Work instruction
Copy nothing but the lines below running from the line containing "For every named target in this 892×2576" through the line containing "Pirate Girl (327, 528)", both end lines included.

Provided records
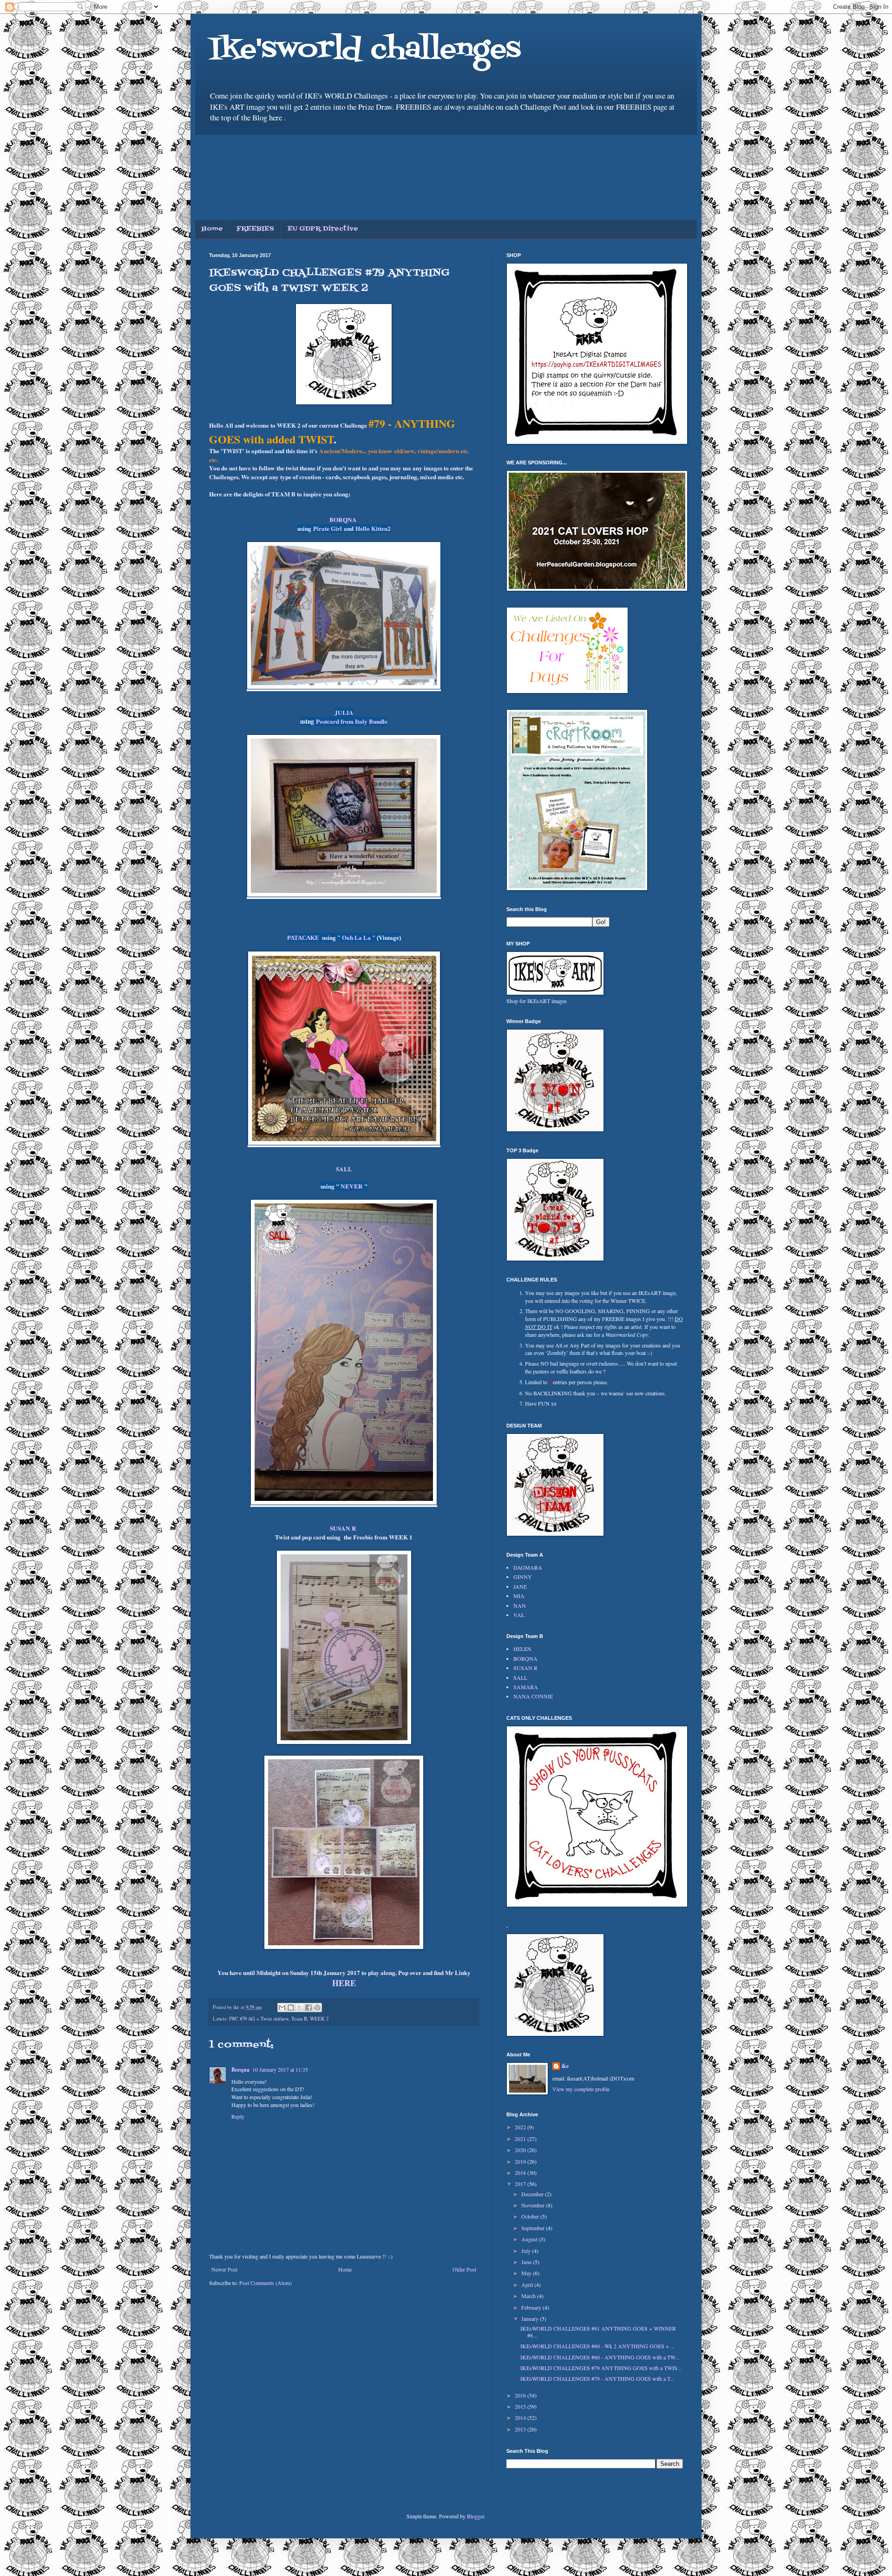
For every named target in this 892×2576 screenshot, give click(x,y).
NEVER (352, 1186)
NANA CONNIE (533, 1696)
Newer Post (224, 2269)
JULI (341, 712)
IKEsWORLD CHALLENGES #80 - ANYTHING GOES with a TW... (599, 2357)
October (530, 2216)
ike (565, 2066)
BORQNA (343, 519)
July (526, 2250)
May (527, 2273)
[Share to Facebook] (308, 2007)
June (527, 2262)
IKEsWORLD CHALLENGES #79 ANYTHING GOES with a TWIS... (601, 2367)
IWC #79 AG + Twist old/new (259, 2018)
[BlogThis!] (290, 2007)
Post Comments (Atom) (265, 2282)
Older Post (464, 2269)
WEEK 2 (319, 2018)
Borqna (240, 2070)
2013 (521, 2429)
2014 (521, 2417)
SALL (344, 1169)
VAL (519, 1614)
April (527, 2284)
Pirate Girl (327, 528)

...

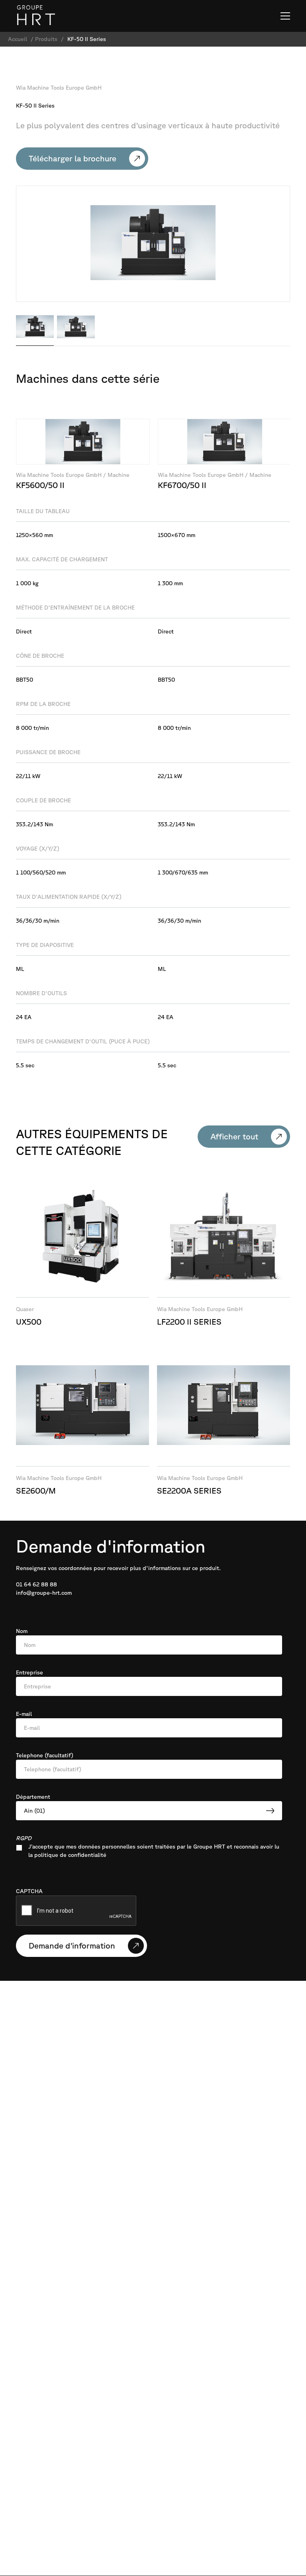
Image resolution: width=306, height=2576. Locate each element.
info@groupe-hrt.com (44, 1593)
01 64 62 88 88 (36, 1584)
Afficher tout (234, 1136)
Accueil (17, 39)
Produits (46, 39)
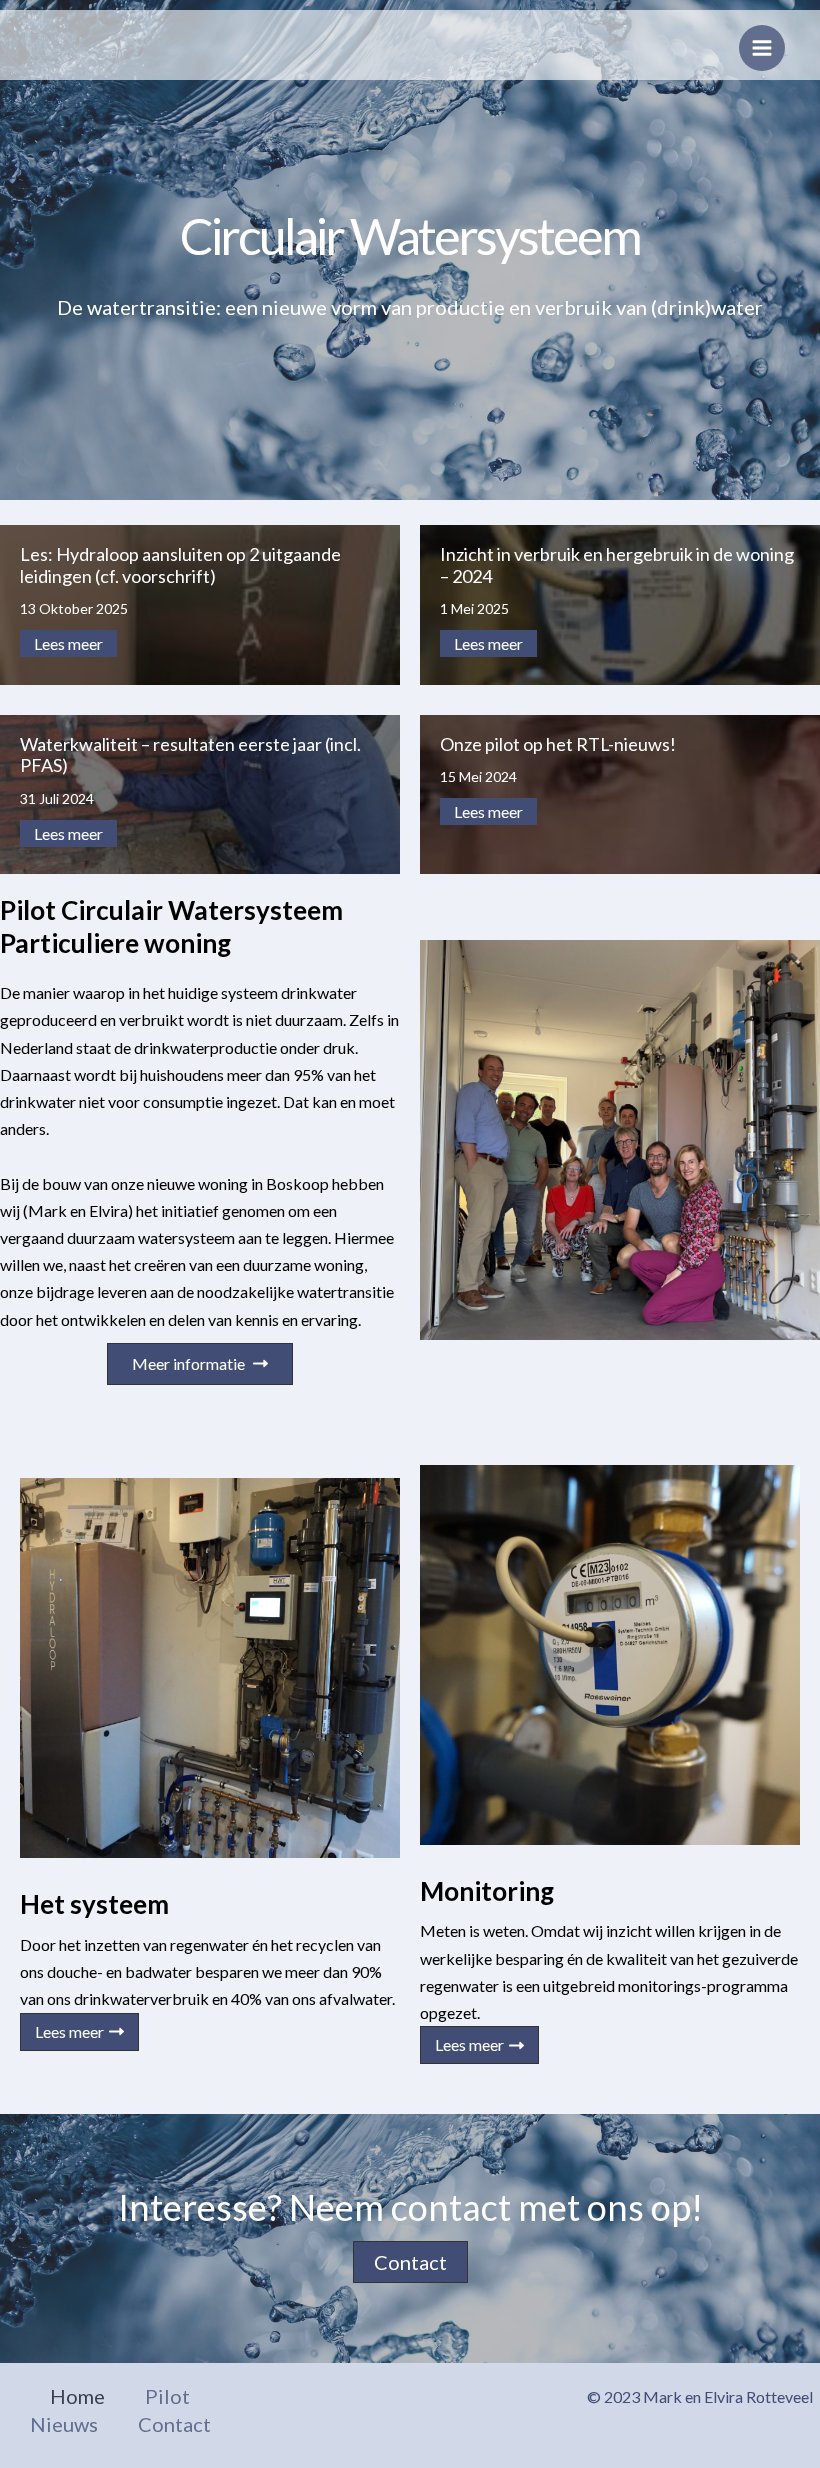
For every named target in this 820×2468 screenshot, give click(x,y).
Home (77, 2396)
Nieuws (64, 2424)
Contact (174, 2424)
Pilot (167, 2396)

* * *

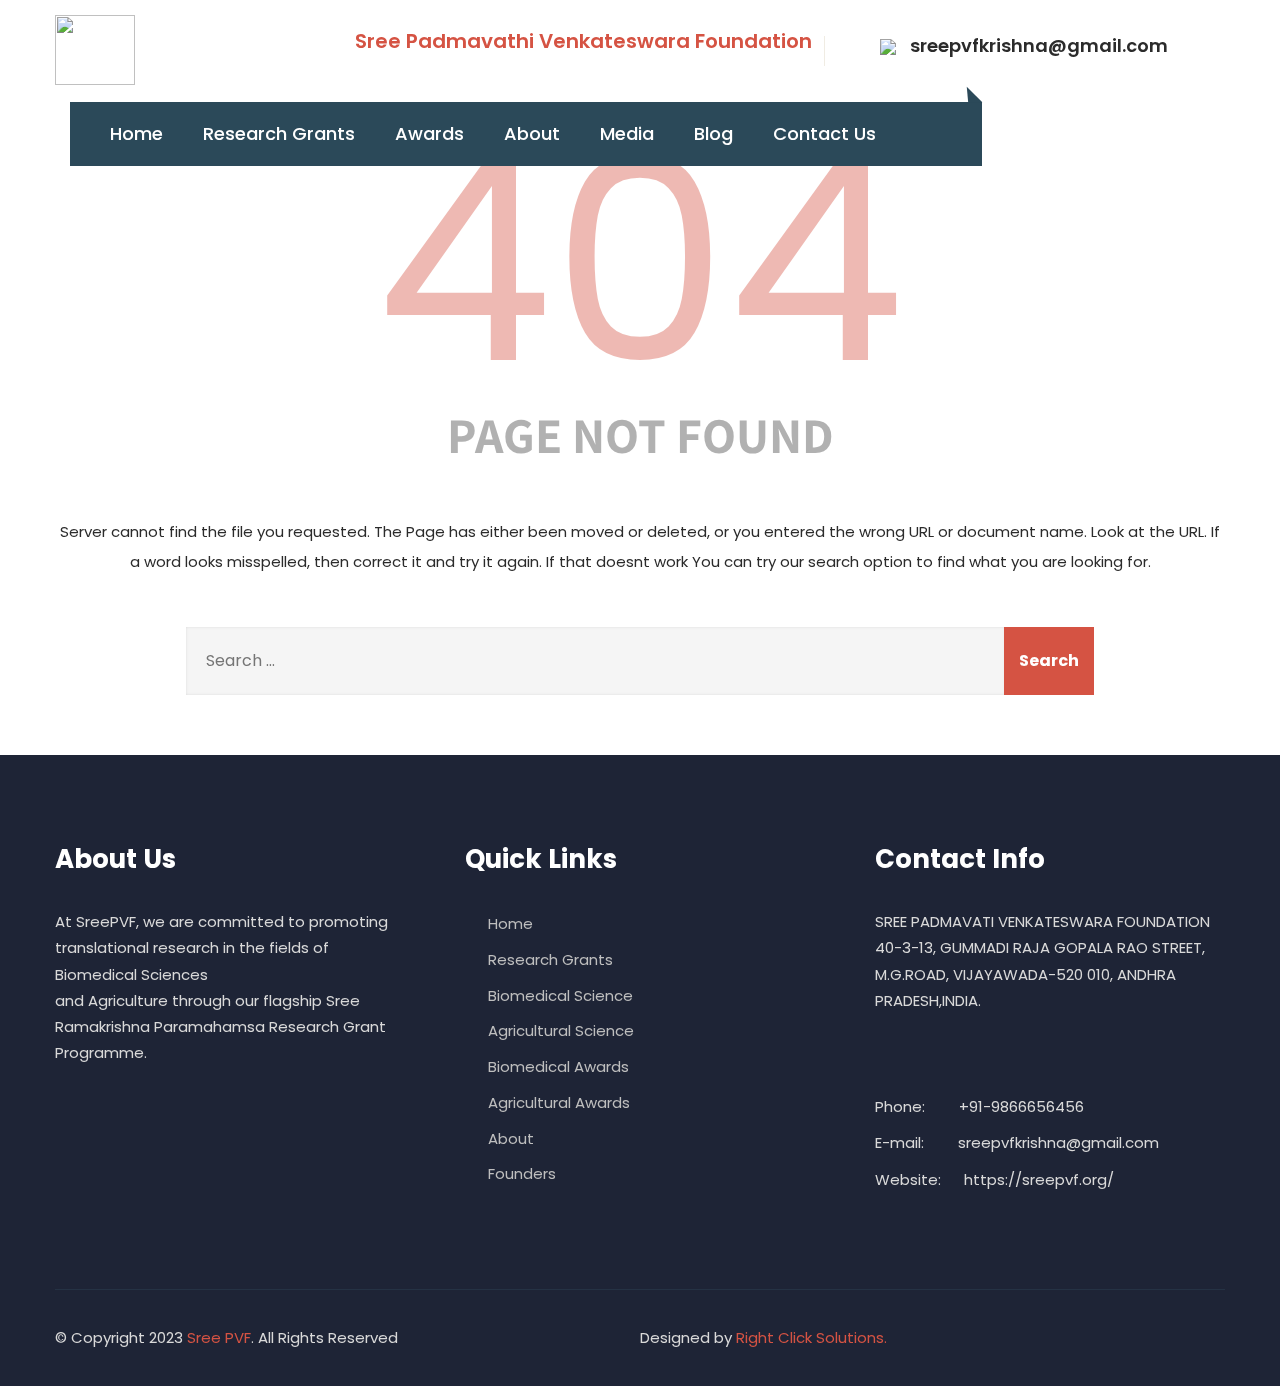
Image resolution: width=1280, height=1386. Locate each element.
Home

Expected output
For every named target in this 892×2576 screenshot, give click(x,y).
NEVER (352, 1186)
NANA CONNIE (533, 1696)
Newer Post (224, 2269)
JULI (341, 712)
IKEsWORLD CHALLENGES #80 - ANYTHING GOES with a TW... (599, 2357)
October (530, 2216)
ike (565, 2066)
BORQNA (343, 519)
July (526, 2250)
May (527, 2273)
[Share to Facebook] (308, 2007)
June (527, 2262)
IKEsWORLD CHALLENGES #79 ANYTHING GOES with a TWIS... (601, 2367)
IWC #79 AG + Twist old/new (259, 2018)
[BlogThis!] (290, 2007)
Post Comments (Atom) (265, 2282)
Older Post (464, 2269)
WEEK 2 (319, 2018)
Borqna (240, 2070)
2013 (521, 2429)
2014 (521, 2417)
SALL (344, 1169)
VAL (519, 1614)
April (527, 2284)
Pirate Girl (327, 528)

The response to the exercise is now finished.